Jaycees host 2010 Distinguished Service Award banquet
By Catharin Shepard
Published in News on July 13, 2010 1:46 PM
John Chance looks on during the Goldsboro Jaycees' 70th annual Distinguished Service Award Banquet held at the Flying Shamrock. Chance, of the Wayne Opportunity Center, received the Boss of the Year award.
Sherry Archibald listens during the Goldsboro Jaycees' 70th annual Distinguished Service Award Banquet Monday. Mrs. Archibald, of the Paramount Theater, received the Distinguished Service Award.
Paramount Theatre Director Sherry Archibald didn't know, at first, what was going on Monday night at the Flying Shamrock on John Street - which was strange, given her years of involvement with downtown Goldsboro events.
"'What do you know about downtown that I don't know?'" she recalled asking her husband, David, when he suggested they attend a function at the restaurant.
But she found out soon enough, when Goldsboro Jaycees awards chairman Alicia Goldsby announced the winner of the group's 2010 Distinguished Service Award.
"This year's recipient truly exemplifies an important line of the Jaycee Creed -- 'Service to humanity is the best work of life,'" Ms. Goldsby said as she invited Mrs. Archibald to join her at the podium.
"Believe it or not, I am speechless," Mrs. Archibald said, after the applause from a standing ovation died down.
Mrs. Archibald was one of two outstanding Goldsboro residents honored at the organization's 70th annual Distinguished Service Awards banquet. John Chance was named Boss of the Year.
Mrs. Archibald, the former Downtown Development Corp. office promotions coordinator "is one of those people that everyone wants to have on their side rooting for them and supporting the cause they support," Ms. Goldsby said. "Her most valuable contribution is her sincere interest to make a difference, and her ability to create sustaining relationships that help our community's efforts."
Mrs. Archibald moved to Goldsboro in 1999 and spent nearly seven years devoted to promoting downtown and assisting the development board with its missions and goals. She joined Habitat for Humanity as development and communications coordinator in 2007 before leaving to oversee the newly rebuilt Paramount Theatre. She continues to serve on the Habitat for Humanity board of directors.

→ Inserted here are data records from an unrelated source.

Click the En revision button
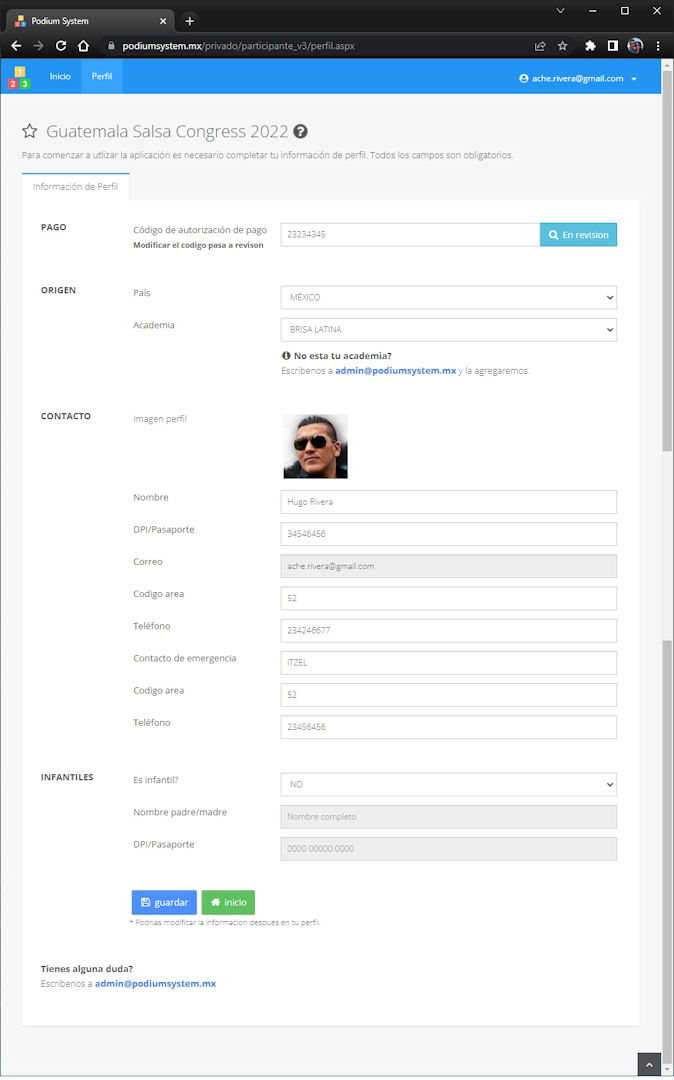 (578, 235)
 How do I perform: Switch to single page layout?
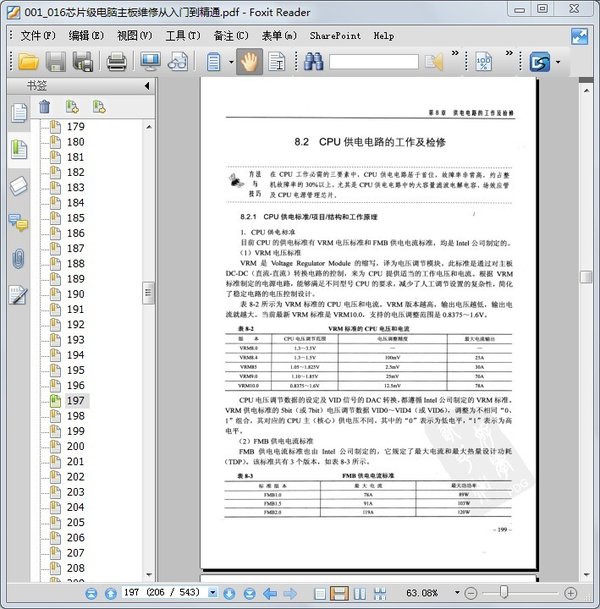pos(319,593)
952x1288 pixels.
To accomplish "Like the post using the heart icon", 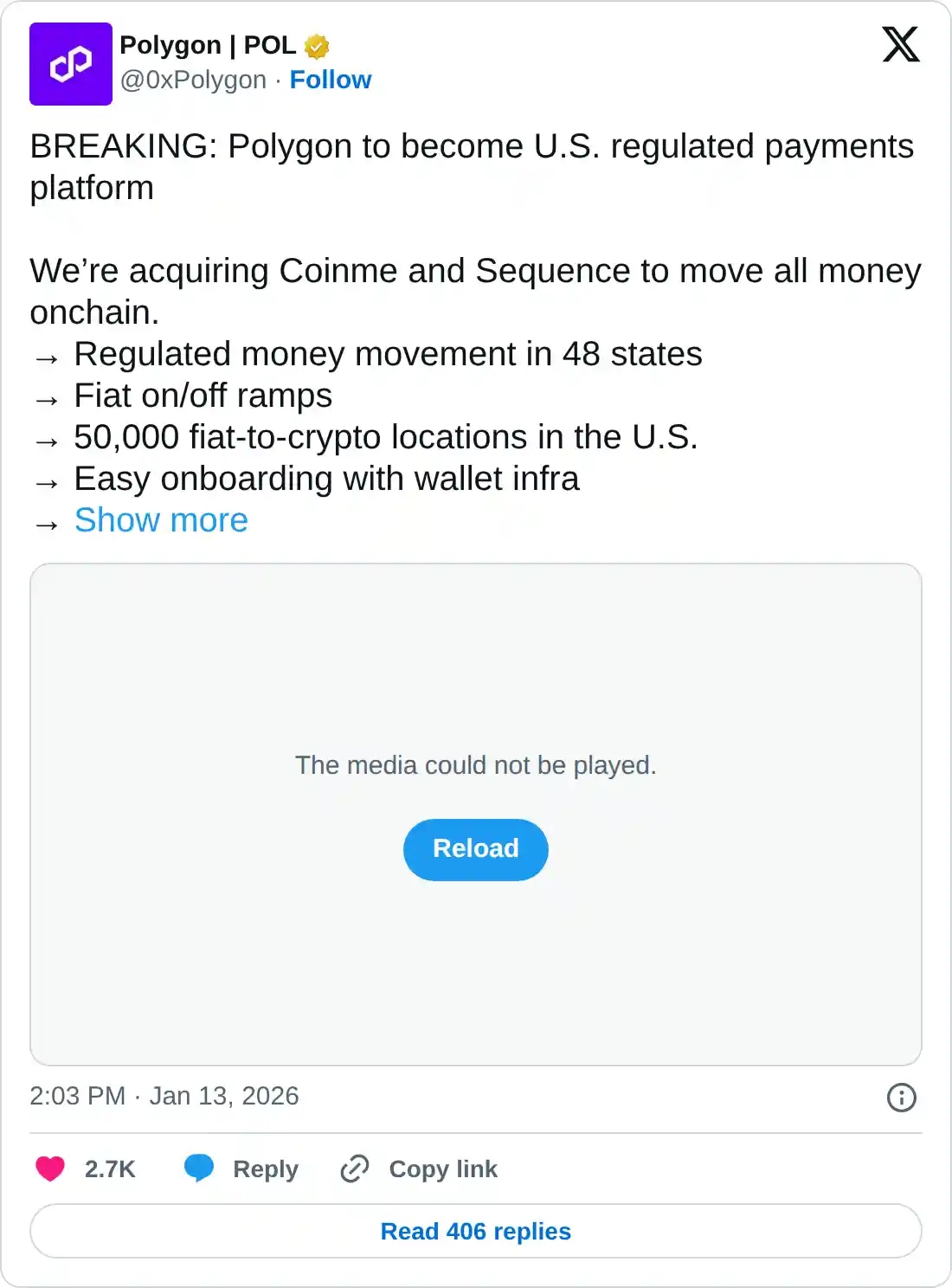I will pyautogui.click(x=49, y=1169).
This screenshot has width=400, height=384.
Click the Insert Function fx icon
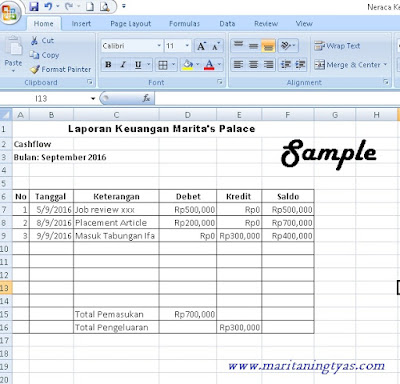click(146, 98)
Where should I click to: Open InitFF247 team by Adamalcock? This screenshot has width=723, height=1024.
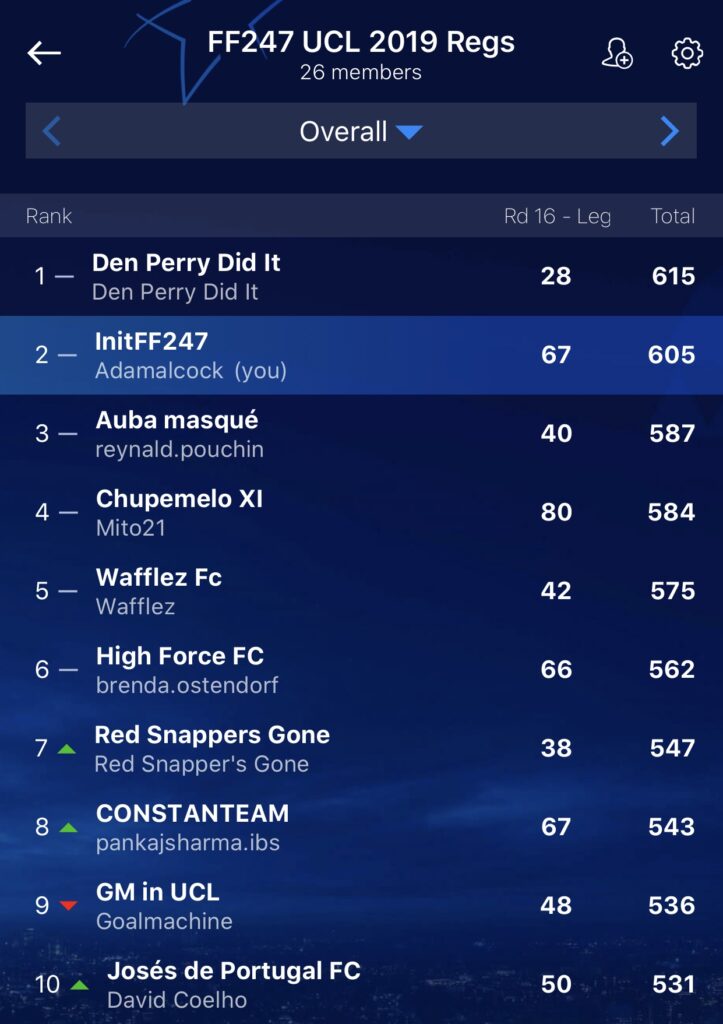tap(361, 355)
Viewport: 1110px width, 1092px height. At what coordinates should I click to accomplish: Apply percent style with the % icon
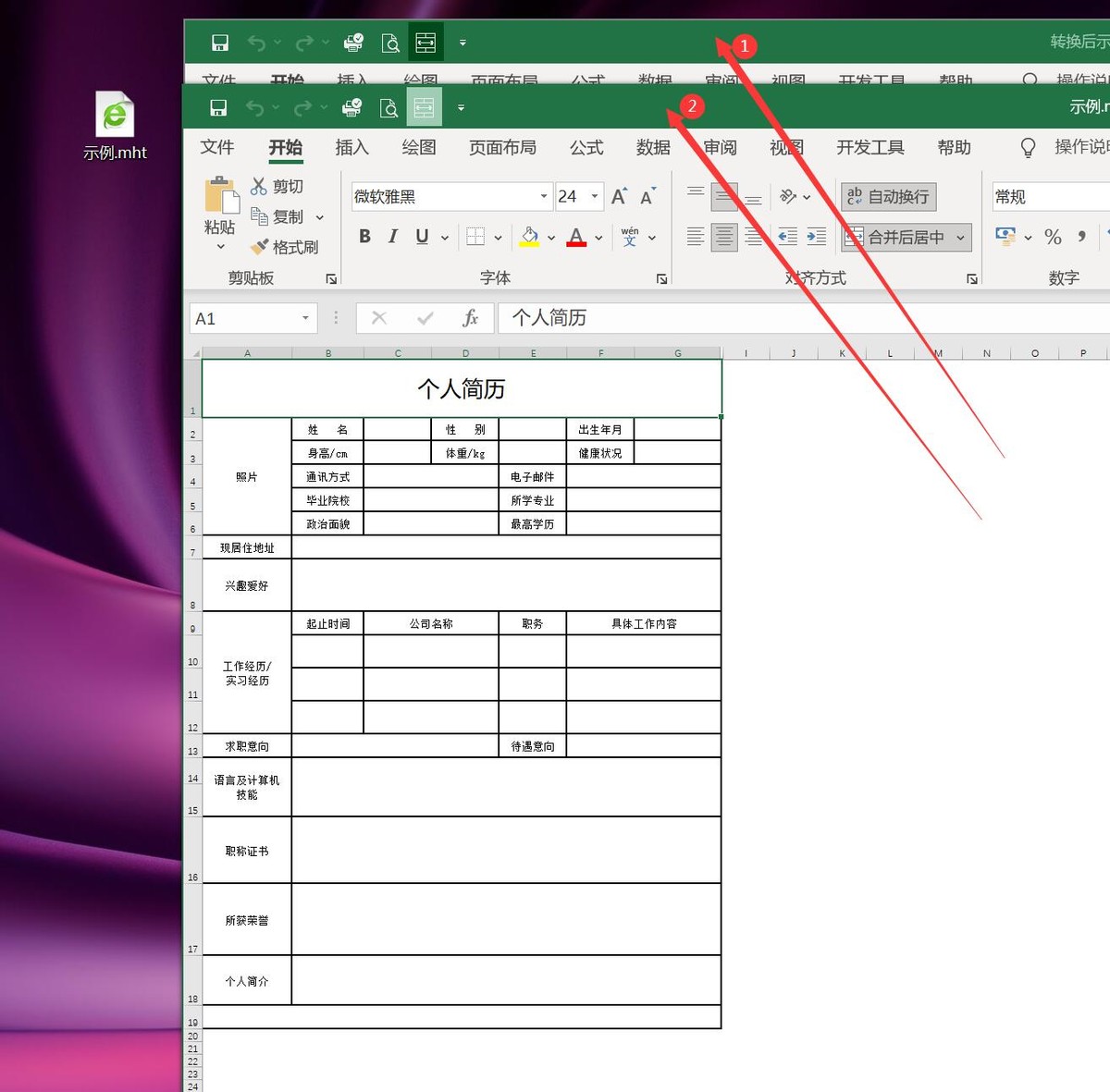point(1052,237)
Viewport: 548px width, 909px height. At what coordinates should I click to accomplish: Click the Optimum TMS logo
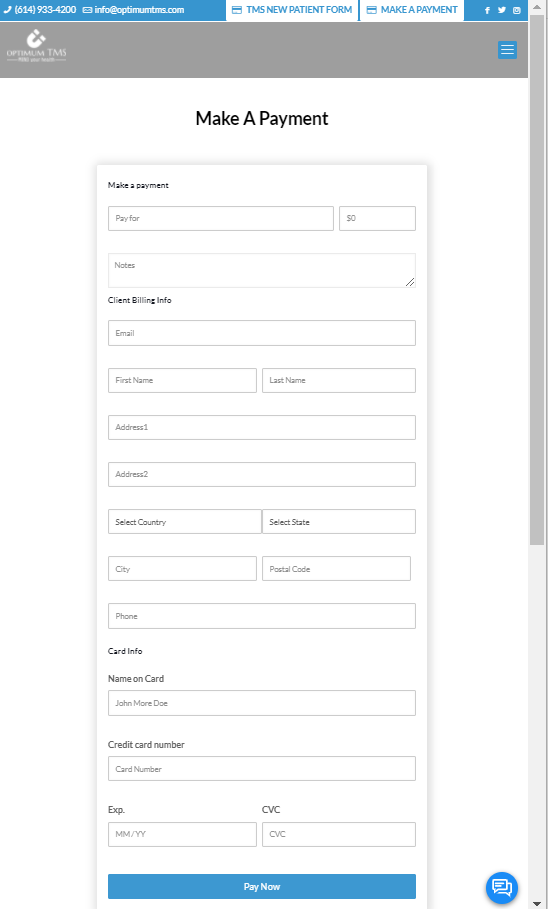click(37, 46)

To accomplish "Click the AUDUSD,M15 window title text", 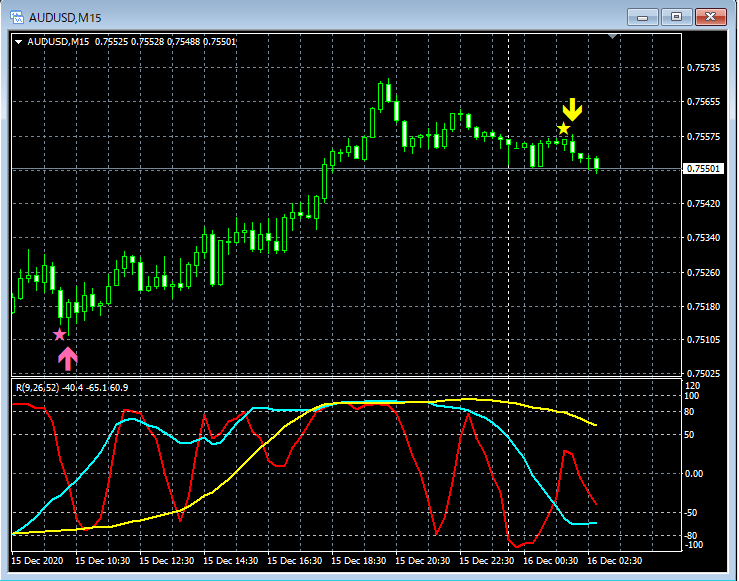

"There are a lot of things that I'm not good at, but I know that God has given me many gifts, and so I try to use those to the best of my ability. That's easy to do when you live in a community that supports you and encourages you and is a blessing to you. I thank you all for honoring me tonight," she said.
The Archibalds have been married for 19 years and have two children, Kenny, 12, and Mary, 7. Mrs. Archibald also received the Downtown Goldsboro Development Corp. Advocate of the Year award in 2007.
When the Boss of the Year was announced, Ms. Goldsby said she took special pride in the revealing the winner. Chance is her supervisor at the Wayne Opportunity Center.
Her eyes lit up when she talked about Chance, who is the center's executive director.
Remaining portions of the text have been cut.